# Adobe Photoshop CS2 - Distorte/Pale/Faded colours. HELP!



## level42 (Sep 17, 2006)

This is the current Progress I have had with my problem
http://forum.mess.be/index.php?showtopic=21015



> So .... Working on Photoshop CS2 today i realized that my colours are all screwd up ....
> 
> There all faded and pale looking...
> 
> ...


----------



## koala (Mar 27, 2005)

Do you have Adobe Gamma running at startup? See the Startup folder by clicking the Start button on your desktop. Or look for it listed in Start > Run > msconfig > Startup tab.

Open Photoshop, go to Edit > Color Settings and post back with a screenshot.

What graphics card and driver do you have installed?


----------



## level42 (Sep 17, 2006)

Adobe Gamma is in Startup, When I click to run it, nothing happends and it has the generic software icon.

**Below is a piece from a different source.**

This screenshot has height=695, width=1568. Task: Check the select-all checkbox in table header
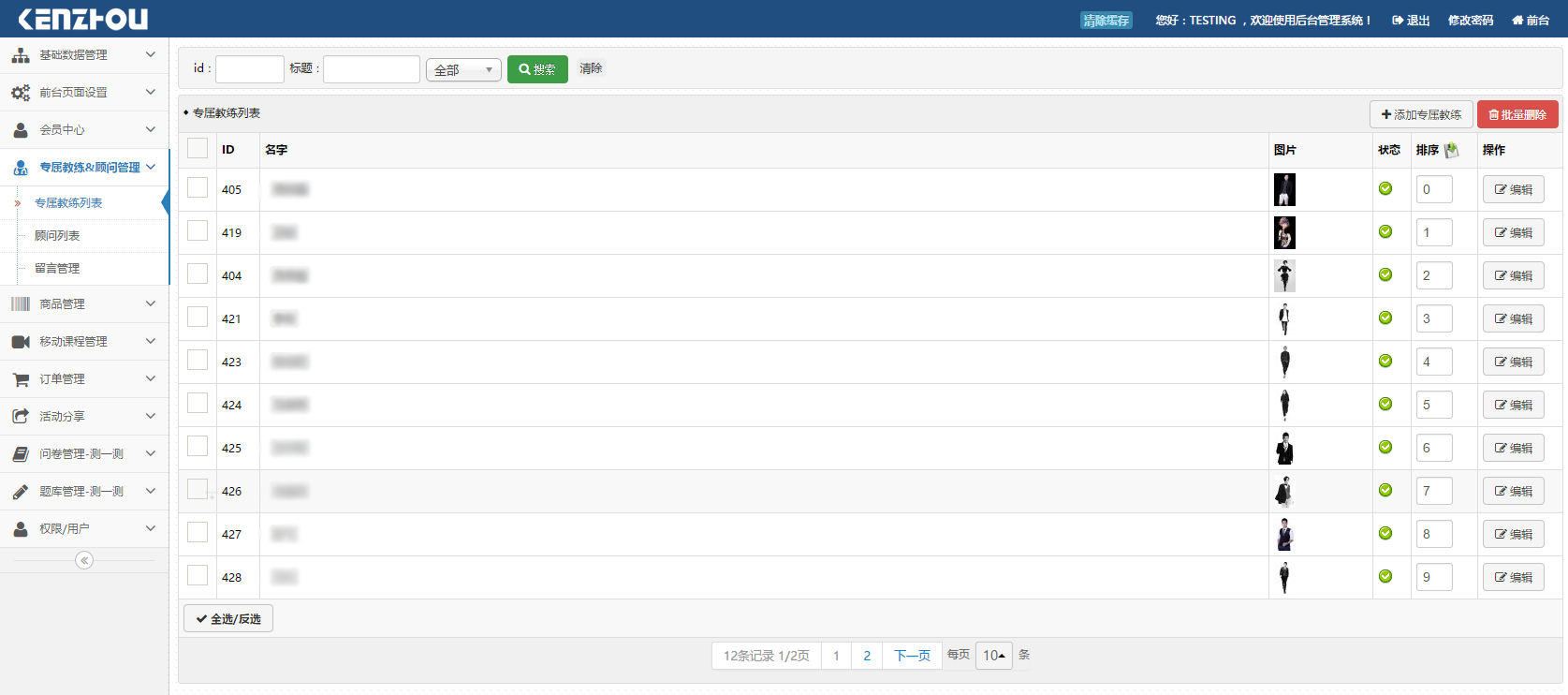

http://img406.imageshack.us/img406/1675/untitled2vi4.jpg

Also, I am using ATI Catalyst 7.3 with my ATI X1600 PRO PCI-e

Currently seeking assistance from ATI about some Artifacts !


----------



## koala (Mar 27, 2005)

I always disable Adobe Gamma so I'm not sure how to run it. I think it's in Control Panel and can be disabled or changed in there. Or you can just remove the shortcut in Startup.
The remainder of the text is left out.